Wednesday’s game began a stretch where the Magic are playing at the Amway Center in four of five games. Fournier missed Friday’s game against Denver and won’t travel to Atlanta for Saturday’s game. Orlando won’t play again until Wednesday (against the Los Angeles Clippers) and Fournier is hopeful of a speedy return although he sounds uncertain about when he will be able to push himself through an obviously painful injury.

``You have good games at home and it’s an important stretch for us, so (the injury) is unfortunate,’’ said Fournier, who said the sprained ankle was the third of his NBA career. ``Being swollen doesn’t necessarily mean it’s terrible. You can have a bad ankle (without swelling) or a perfect ankle and it can be painful. It’s not really swollen, but it hurts right now.’’

AFFLALO’S CHANGING ROLE: Acknowledging a slippage in skill level due to age or injury can sometimes be an extremely difficult thing to do for a supremely confident athlete. Doing that hasn’t always been easy for a now 32-year-old Afflalo, but the veteran forward has been the picture of professionalism this season in Orlando.

Now 32 years old, Afflalo is a long way away from being the player who averaged a career-best 18.2 points per game for Orlando in 2012-13. Since then, he’s played for five different teams and he’s in his second stint with the Magic. And unlike in years past, when he was often a scorer who teams looked to feed the ball to in tense moments, Afflalo knows he is now a veteran who is being looked to as a scorer off the bench.

He came into Friday averaging just 2.3 points a game while playing just 12.5 minutes in the 20 games he’s appeared in. Those numbers figure to go up in the near future with Fournier out and Afflalo expected to see more minutes and shots at the small forward position.

``In recent years (there was frustration), but this year, no,’’ Afflalo said of his changing role. ``I truly feel fortunate to be back here. My commitment to this franchise and to (President of Basketball Operations) Jeff (Weltman) and (GM) John (Hammond) and Coach Frank (Vogel) is still with me today. I look at the big picture and I just want success for the whole group. There’s obviously going to come opportunities for me to have individual success, but (lack of chances) will never have me upset, I’ll say.’’

UP NEXT: The Magic were scheduled to depart right after Friday’s game for Atlanta where they will face the Hawks on Saturday night at Philips Arena. The snow that hit the North Georgia region on Friday isn’t expected to interfere with the Magic’s travel plans.

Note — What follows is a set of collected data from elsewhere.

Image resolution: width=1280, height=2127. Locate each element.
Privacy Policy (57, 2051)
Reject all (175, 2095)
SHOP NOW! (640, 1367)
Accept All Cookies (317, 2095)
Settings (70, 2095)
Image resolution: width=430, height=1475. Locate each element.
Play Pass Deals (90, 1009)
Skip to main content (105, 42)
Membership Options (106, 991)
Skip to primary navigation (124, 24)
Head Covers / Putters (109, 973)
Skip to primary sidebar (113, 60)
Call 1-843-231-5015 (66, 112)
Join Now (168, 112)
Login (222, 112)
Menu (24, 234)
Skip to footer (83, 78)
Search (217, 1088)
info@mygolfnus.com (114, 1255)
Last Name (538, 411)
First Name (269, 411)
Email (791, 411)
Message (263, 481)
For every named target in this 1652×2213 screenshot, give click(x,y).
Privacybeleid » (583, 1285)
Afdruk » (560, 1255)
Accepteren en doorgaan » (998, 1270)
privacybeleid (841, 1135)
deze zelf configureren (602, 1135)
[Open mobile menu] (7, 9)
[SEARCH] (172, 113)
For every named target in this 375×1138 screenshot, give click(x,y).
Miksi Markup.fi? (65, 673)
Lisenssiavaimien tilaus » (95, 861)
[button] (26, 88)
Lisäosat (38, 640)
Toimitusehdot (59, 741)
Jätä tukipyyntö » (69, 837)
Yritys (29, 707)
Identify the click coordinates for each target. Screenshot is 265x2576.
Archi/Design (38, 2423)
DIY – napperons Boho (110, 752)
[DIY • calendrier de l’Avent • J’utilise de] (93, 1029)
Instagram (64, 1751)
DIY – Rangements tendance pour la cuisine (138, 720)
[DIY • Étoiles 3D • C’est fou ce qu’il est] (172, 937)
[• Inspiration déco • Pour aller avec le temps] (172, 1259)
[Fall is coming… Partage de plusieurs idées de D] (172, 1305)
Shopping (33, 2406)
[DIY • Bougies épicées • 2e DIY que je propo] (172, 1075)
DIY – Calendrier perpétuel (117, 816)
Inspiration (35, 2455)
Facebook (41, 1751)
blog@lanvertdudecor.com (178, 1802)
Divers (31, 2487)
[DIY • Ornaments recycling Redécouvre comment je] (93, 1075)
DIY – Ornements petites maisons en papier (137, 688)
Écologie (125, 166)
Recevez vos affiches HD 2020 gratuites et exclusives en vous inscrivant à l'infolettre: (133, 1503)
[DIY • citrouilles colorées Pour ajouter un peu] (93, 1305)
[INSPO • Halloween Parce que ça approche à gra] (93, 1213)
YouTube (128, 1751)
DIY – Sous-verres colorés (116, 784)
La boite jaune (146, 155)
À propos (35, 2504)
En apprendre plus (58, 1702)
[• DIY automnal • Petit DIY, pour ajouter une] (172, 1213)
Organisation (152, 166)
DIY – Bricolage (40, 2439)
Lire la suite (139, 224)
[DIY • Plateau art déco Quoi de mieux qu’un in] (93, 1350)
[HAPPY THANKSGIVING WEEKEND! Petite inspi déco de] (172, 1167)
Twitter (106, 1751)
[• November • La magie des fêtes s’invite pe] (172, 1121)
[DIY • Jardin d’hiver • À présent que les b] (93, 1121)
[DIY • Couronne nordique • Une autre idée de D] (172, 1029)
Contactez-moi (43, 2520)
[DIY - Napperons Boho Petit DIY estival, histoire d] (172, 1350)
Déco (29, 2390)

Orlando outlasted the Hawks 110-106 on Wednesday night in overtime. The Magic needed a 3-pointer from D.J. Augustin with 6.2 seconds remaining to tie the game and force overtime. Orlando led by as many as nine in the first quarter, but fell behind by as much as eight and the game stayed that way until a fourth-quarter rally.

Nikola Vucevic had 22 points and 16 rebounds, but his biggest contribution was his four blocks. Many of those came on drives by Atlanta point guard Dennis Schroder, who made just 10 of 25 field goal attempts against Orlando.